======== DATA ENTRIES

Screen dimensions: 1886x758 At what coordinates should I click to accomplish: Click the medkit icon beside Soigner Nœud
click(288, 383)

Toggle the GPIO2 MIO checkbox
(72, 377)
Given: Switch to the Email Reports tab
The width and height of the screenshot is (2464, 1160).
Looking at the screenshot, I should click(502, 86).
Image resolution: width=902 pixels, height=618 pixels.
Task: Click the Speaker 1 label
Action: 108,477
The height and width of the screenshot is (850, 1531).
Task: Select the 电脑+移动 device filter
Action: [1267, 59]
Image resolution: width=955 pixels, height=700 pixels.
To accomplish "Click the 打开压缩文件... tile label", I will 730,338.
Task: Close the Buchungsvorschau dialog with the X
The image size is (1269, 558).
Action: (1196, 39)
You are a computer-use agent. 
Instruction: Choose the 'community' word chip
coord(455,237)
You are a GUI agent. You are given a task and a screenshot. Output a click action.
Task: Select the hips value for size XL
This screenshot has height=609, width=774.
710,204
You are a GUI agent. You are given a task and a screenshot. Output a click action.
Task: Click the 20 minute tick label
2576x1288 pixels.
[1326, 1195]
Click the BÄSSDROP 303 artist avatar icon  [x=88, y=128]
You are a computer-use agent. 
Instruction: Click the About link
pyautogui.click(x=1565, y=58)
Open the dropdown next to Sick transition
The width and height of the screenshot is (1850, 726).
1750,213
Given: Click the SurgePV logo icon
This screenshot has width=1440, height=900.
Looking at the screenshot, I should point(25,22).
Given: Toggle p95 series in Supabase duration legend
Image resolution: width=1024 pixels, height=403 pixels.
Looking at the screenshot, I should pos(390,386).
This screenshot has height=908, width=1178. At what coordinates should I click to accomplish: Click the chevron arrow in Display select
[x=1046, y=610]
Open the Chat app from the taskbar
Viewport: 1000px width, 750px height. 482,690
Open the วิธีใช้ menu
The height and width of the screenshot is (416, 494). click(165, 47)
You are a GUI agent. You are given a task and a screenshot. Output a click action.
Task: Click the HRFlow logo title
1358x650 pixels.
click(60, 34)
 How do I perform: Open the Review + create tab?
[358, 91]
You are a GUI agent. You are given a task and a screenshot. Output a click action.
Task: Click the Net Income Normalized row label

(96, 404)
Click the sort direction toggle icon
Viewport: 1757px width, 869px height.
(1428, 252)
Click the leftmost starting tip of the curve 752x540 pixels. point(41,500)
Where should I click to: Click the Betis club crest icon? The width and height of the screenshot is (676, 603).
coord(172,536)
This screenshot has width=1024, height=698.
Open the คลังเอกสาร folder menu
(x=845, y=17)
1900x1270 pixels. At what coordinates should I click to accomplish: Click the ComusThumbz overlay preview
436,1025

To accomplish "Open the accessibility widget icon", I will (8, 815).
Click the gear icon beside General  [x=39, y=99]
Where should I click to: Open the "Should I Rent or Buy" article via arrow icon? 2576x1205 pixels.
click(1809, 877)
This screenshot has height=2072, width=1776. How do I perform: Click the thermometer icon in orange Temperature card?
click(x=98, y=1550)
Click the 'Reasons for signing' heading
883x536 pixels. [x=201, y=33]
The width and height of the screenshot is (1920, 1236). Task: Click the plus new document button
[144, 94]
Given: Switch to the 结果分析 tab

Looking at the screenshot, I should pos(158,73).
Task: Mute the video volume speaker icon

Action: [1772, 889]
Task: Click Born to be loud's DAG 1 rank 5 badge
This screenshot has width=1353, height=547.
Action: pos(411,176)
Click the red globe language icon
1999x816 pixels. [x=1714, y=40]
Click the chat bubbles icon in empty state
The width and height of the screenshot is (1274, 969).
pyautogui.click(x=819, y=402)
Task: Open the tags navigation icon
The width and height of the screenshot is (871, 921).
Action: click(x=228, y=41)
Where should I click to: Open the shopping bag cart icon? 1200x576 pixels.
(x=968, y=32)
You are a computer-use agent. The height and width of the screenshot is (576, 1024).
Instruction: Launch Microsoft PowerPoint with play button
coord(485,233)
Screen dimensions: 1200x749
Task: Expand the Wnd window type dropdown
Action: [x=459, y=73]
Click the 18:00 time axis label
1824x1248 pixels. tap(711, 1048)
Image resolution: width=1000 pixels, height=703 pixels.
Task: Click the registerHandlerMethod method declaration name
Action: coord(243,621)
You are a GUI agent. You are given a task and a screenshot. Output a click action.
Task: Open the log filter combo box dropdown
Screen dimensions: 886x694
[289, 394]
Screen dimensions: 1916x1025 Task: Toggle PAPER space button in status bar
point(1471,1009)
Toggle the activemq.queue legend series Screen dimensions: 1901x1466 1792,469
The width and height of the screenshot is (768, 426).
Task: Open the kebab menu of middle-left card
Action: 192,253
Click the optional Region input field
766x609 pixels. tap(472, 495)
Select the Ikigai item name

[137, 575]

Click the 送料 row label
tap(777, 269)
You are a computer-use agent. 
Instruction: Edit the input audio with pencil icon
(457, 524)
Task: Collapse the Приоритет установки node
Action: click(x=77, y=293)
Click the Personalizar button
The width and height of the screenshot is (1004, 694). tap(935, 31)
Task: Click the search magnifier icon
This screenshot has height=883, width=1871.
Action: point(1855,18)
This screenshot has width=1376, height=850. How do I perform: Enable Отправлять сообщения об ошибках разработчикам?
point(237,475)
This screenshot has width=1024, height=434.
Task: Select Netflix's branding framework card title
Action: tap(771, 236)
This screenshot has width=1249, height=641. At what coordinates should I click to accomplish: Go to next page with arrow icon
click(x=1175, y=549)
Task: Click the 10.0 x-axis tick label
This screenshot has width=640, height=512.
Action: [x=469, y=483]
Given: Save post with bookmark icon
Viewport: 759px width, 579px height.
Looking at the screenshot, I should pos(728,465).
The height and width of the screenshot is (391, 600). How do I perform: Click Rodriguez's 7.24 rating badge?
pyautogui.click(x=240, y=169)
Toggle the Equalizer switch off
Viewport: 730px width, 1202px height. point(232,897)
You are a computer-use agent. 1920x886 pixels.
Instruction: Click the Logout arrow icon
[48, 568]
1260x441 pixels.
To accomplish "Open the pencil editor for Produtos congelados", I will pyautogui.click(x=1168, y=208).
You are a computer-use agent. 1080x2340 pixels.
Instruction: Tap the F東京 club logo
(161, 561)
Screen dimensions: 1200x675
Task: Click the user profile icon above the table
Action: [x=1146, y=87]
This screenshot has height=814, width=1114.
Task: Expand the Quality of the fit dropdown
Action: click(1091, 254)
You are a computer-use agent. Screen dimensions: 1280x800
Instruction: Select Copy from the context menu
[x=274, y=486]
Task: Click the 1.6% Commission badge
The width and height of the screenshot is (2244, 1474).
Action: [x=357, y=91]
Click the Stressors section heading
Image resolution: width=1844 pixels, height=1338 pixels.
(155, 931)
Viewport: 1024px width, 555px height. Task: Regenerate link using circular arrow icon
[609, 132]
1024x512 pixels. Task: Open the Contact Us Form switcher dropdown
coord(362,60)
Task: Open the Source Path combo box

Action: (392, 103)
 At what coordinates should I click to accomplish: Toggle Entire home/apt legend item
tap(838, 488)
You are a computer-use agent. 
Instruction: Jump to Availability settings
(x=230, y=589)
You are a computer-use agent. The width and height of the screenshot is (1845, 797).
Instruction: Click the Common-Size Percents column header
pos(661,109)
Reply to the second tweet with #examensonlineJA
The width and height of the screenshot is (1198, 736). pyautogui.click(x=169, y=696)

================

TASK REQUIREMENTS ▸
Format every line of the listing above as a Markdown table with the columns n and Line, numbering the rows and leaving out blank lines.

PROBLEM SOLUTION ▸
| n | Line |
|---|---|
| 1 | Screen dimensions: 1886x758 At what coordinates should I click to accomplish: Click the medkit icon beside Soigner Nœud |
| 2 | click(288, 383) |
| 3 | Toggle the GPIO2 MIO checkbox |
| 4 | (72, 377) |
| 5 | Given: Switch to the Email Reports tab |
| 6 | The width and height of the screenshot is (2464, 1160). |
| 7 | Looking at the screenshot, I should click(502, 86). |
| 8 | Image resolution: width=902 pixels, height=618 pixels. |
| 9 | Task: Click the Speaker 1 label |
| 10 | Action: 108,477 |
| 11 | The height and width of the screenshot is (850, 1531). |
| 12 | Task: Select the 电脑+移动 device filter |
| 13 | Action: [1267, 59] |
| 14 | Image resolution: width=955 pixels, height=700 pixels. |
| 15 | To accomplish "Click the 打开压缩文件... tile label", I will 730,338. |
| 16 | Task: Close the Buchungsvorschau dialog with the X |
| 17 | The image size is (1269, 558). |
| 18 | Action: (1196, 39) |
| 19 | You are a computer-use agent.  |
| 20 | Instruction: Choose the 'community' word chip |
| 21 | coord(455,237) |
| 22 | You are a GUI agent. You are given a task and a screenshot. Output a click action. |
| 23 | Task: Select the hips value for size XL |
| 24 | This screenshot has height=609, width=774. |
| 25 | 710,204 |
| 26 | You are a GUI agent. You are given a task and a screenshot. Output a click action. |
| 27 | Task: Click the 20 minute tick label |
| 28 | 2576x1288 pixels. |
| 29 | [1326, 1195] |
| 30 | Click the BÄSSDROP 303 artist avatar icon  [x=88, y=128] |
| 31 | You are a computer-use agent.  |
| 32 | Instruction: Click the About link |
| 33 | pyautogui.click(x=1565, y=58) |
| 34 | Open the dropdown next to Sick transition |
| 35 | The width and height of the screenshot is (1850, 726). |
| 36 | 1750,213 |
| 37 | Given: Click the SurgePV logo icon |
| 38 | This screenshot has width=1440, height=900. |
| 39 | Looking at the screenshot, I should point(25,22). |
| 40 | Given: Toggle p95 series in Supabase duration legend |
| 41 | Image resolution: width=1024 pixels, height=403 pixels. |
| 42 | Looking at the screenshot, I should pos(390,386). |
| 43 | This screenshot has height=908, width=1178. At what coordinates should I click to accomplish: Click the chevron arrow in Display select |
| 44 | [x=1046, y=610] |
| 45 | Open the Chat app from the taskbar |
| 46 | Viewport: 1000px width, 750px height. 482,690 |
| 47 | Open the วิธีใช้ menu |
| 48 | The height and width of the screenshot is (416, 494). click(165, 47) |
| 49 | You are a GUI agent. You are given a task and a screenshot. Output a click action. |
| 50 | Task: Click the HRFlow logo title |
| 51 | 1358x650 pixels. |
| 52 | click(60, 34) |
| 53 |  How do I perform: Open the Review + create tab? |
| 54 | [358, 91] |
| 55 | You are a GUI agent. You are given a task and a screenshot. Output a click action. |
| 56 | Task: Click the Net Income Normalized row label |
| 57 | (96, 404) |
| 58 | Click the sort direction toggle icon |
| 59 | Viewport: 1757px width, 869px height. |
| 60 | (1428, 252) |
| 61 | Click the leftmost starting tip of the curve 752x540 pixels. point(41,500) |
| 62 | Where should I click to: Click the Betis club crest icon? The width and height of the screenshot is (676, 603). |
| 63 | coord(172,536) |
| 64 | This screenshot has width=1024, height=698. |
| 65 | Open the คลังเอกสาร folder menu |
| 66 | (x=845, y=17) |
| 67 | 1900x1270 pixels. At what coordinates should I click to accomplish: Click the ComusThumbz overlay preview |
| 68 | 436,1025 |
| 69 | To accomplish "Open the accessibility widget icon", I will (8, 815). |
| 70 | Click the gear icon beside General  [x=39, y=99] |
| 71 | Where should I click to: Open the "Should I Rent or Buy" article via arrow icon? 2576x1205 pixels. |
| 72 | click(1809, 877) |
| 73 | This screenshot has height=2072, width=1776. How do I perform: Click the thermometer icon in orange Temperature card? |
| 74 | click(x=98, y=1550) |
| 75 | Click the 'Reasons for signing' heading |
| 76 | 883x536 pixels. [x=201, y=33] |
| 77 | The width and height of the screenshot is (1920, 1236). Task: Click the plus new document button |
| 78 | [144, 94] |
| 79 | Given: Switch to the 结果分析 tab |
| 80 | Looking at the screenshot, I should pos(158,73). |
| 81 | Task: Mute the video volume speaker icon |
| 82 | Action: [1772, 889] |
| 83 | Task: Click Born to be loud's DAG 1 rank 5 badge |
| 84 | This screenshot has width=1353, height=547. |
| 85 | Action: pos(411,176) |
| 86 | Click the red globe language icon |
| 87 | 1999x816 pixels. [x=1714, y=40] |
| 88 | Click the chat bubbles icon in empty state |
| 89 | The width and height of the screenshot is (1274, 969). |
| 90 | pyautogui.click(x=819, y=402) |
| 91 | Task: Open the tags navigation icon |
| 92 | The width and height of the screenshot is (871, 921). |
| 93 | Action: click(x=228, y=41) |
| 94 | Where should I click to: Open the shopping bag cart icon? 1200x576 pixels. |
| 95 | (x=968, y=32) |
| 96 | You are a computer-use agent. The height and width of the screenshot is (576, 1024). |
| 97 | Instruction: Launch Microsoft PowerPoint with play button |
| 98 | coord(485,233) |
| 99 | Screen dimensions: 1200x749 |
| 100 | Task: Expand the Wnd window type dropdown |
| 101 | Action: [x=459, y=73] |
| 102 | Click the 18:00 time axis label |
| 103 | 1824x1248 pixels. tap(711, 1048) |
| 104 | Image resolution: width=1000 pixels, height=703 pixels. |
| 105 | Task: Click the registerHandlerMethod method declaration name |
| 106 | Action: coord(243,621) |
| 107 | You are a GUI agent. You are given a task and a screenshot. Output a click action. |
| 108 | Task: Open the log filter combo box dropdown |
| 109 | Screen dimensions: 886x694 |
| 110 | [289, 394] |
| 111 | Screen dimensions: 1916x1025 Task: Toggle PAPER space button in status bar |
| 112 | point(1471,1009) |
| 113 | Toggle the activemq.queue legend series Screen dimensions: 1901x1466 1792,469 |
| 114 | The width and height of the screenshot is (768, 426). |
| 115 | Task: Open the kebab menu of middle-left card |
| 116 | Action: 192,253 |
| 117 | Click the optional Region input field |
| 118 | 766x609 pixels. tap(472, 495) |
| 119 | Select the Ikigai item name |
| 120 | [137, 575] |
| 121 | Click the 送料 row label |
| 122 | tap(777, 269) |
| 123 | You are a computer-use agent.  |
| 124 | Instruction: Edit the input audio with pencil icon |
| 125 | (457, 524) |
| 126 | Task: Collapse the Приоритет установки node |
| 127 | Action: click(x=77, y=293) |
| 128 | Click the Personalizar button |
| 129 | The width and height of the screenshot is (1004, 694). tap(935, 31) |
| 130 | Task: Click the search magnifier icon |
| 131 | This screenshot has height=883, width=1871. |
| 132 | Action: point(1855,18) |
| 133 | This screenshot has width=1376, height=850. How do I perform: Enable Отправлять сообщения об ошибках разработчикам? |
| 134 | point(237,475) |
| 135 | This screenshot has width=1024, height=434. |
| 136 | Task: Select Netflix's branding framework card title |
| 137 | Action: tap(771, 236) |
| 138 | This screenshot has width=1249, height=641. At what coordinates should I click to accomplish: Go to next page with arrow icon |
| 139 | click(x=1175, y=549) |
| 140 | Task: Click the 10.0 x-axis tick label |
| 141 | This screenshot has width=640, height=512. |
| 142 | Action: [x=469, y=483] |
| 143 | Given: Save post with bookmark icon |
| 144 | Viewport: 759px width, 579px height. |
| 145 | Looking at the screenshot, I should pos(728,465). |
| 146 | The height and width of the screenshot is (391, 600). How do I perform: Click Rodriguez's 7.24 rating badge? |
| 147 | pyautogui.click(x=240, y=169) |
| 148 | Toggle the Equalizer switch off |
| 149 | Viewport: 730px width, 1202px height. point(232,897) |
| 150 | You are a computer-use agent. 1920x886 pixels. |
| 151 | Instruction: Click the Logout arrow icon |
| 152 | [48, 568] |
| 153 | 1260x441 pixels. |
| 154 | To accomplish "Open the pencil editor for Produtos congelados", I will pyautogui.click(x=1168, y=208). |
| 155 | You are a computer-use agent. 1080x2340 pixels. |
| 156 | Instruction: Tap the F東京 club logo |
| 157 | (161, 561) |
| 158 | Screen dimensions: 1200x675 |
| 159 | Task: Click the user profile icon above the table |
| 160 | Action: [x=1146, y=87] |
| 161 | This screenshot has height=814, width=1114. |
| 162 | Task: Expand the Quality of the fit dropdown |
| 163 | Action: click(1091, 254) |
| 164 | You are a computer-use agent. Screen dimensions: 1280x800 |
| 165 | Instruction: Select Copy from the context menu |
| 166 | [x=274, y=486] |
| 167 | Task: Click the 1.6% Commission badge |
| 168 | The width and height of the screenshot is (2244, 1474). |
| 169 | Action: [x=357, y=91] |
| 170 | Click the Stressors section heading |
| 171 | Image resolution: width=1844 pixels, height=1338 pixels. |
| 172 | (155, 931) |
| 173 | Viewport: 1024px width, 555px height. Task: Regenerate link using circular arrow icon |
| 174 | [609, 132] |
| 175 | 1024x512 pixels. Task: Open the Contact Us Form switcher dropdown |
| 176 | coord(362,60) |
| 177 | Task: Open the Source Path combo box |
| 178 | Action: (392, 103) |
| 179 |  At what coordinates should I click to accomplish: Toggle Entire home/apt legend item |
| 180 | tap(838, 488) |
| 181 | You are a computer-use agent.  |
| 182 | Instruction: Jump to Availability settings |
| 183 | (x=230, y=589) |
| 184 | You are a computer-use agent. The width and height of the screenshot is (1845, 797). |
| 185 | Instruction: Click the Common-Size Percents column header |
| 186 | pos(661,109) |
| 187 | Reply to the second tweet with #examensonlineJA |
| 188 | The width and height of the screenshot is (1198, 736). pyautogui.click(x=169, y=696) |